Starting at the top of the entries below, set down every line exactly, please, until you reach the line with "Screen dimensions: 1200x727", which is included too.

━━ RECORD EXTRACTS

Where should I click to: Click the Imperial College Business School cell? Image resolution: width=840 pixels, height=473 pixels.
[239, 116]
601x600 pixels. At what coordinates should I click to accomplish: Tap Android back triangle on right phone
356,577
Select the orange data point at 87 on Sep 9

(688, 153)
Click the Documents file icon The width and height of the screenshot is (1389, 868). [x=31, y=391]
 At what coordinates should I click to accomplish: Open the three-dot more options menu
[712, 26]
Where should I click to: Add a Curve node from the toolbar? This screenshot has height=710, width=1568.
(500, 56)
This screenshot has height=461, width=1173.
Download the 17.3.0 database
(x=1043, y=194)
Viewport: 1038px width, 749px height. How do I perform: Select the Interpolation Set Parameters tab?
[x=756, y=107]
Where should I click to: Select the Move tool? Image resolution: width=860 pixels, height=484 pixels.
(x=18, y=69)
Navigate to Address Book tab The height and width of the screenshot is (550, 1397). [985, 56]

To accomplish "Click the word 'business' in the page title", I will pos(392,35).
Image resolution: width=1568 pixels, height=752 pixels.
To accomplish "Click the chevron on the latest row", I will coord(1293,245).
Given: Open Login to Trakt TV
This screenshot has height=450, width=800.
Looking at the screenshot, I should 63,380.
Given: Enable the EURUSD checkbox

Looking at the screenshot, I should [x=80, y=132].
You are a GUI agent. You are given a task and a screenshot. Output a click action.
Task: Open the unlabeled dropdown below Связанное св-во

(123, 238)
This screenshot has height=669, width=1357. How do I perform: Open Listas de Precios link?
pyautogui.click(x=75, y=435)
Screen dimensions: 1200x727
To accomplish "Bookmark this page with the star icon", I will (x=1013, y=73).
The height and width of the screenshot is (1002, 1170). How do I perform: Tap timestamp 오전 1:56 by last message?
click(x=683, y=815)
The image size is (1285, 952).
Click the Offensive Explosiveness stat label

━━━━

> **OUTPUT FOR THIS TASK**:
Where should I click to: Click the Imperial College Business School cell? Image resolution: width=840 pixels, height=473 pixels.
[239, 116]
601x600 pixels. At what coordinates should I click to accomplish: Tap Android back triangle on right phone
356,577
Select the orange data point at 87 on Sep 9

(688, 153)
Click the Documents file icon The width and height of the screenshot is (1389, 868). [x=31, y=391]
 At what coordinates should I click to accomplish: Open the three-dot more options menu
[712, 26]
Where should I click to: Add a Curve node from the toolbar? This screenshot has height=710, width=1568.
(500, 56)
This screenshot has height=461, width=1173.
Download the 17.3.0 database
(x=1043, y=194)
Viewport: 1038px width, 749px height. How do I perform: Select the Interpolation Set Parameters tab?
[x=756, y=107]
Where should I click to: Select the Move tool? Image resolution: width=860 pixels, height=484 pixels.
(x=18, y=69)
Navigate to Address Book tab The height and width of the screenshot is (550, 1397). [985, 56]

To accomplish "Click the word 'business' in the page title", I will pos(392,35).
Image resolution: width=1568 pixels, height=752 pixels.
To accomplish "Click the chevron on the latest row", I will coord(1293,245).
Given: Open Login to Trakt TV
This screenshot has height=450, width=800.
Looking at the screenshot, I should 63,380.
Given: Enable the EURUSD checkbox

Looking at the screenshot, I should [x=80, y=132].
You are a GUI agent. You are given a task and a screenshot. Output a click action.
Task: Open the unlabeled dropdown below Связанное св-во

(123, 238)
This screenshot has height=669, width=1357. How do I perform: Open Listas de Precios link?
pyautogui.click(x=75, y=435)
Screen dimensions: 1200x727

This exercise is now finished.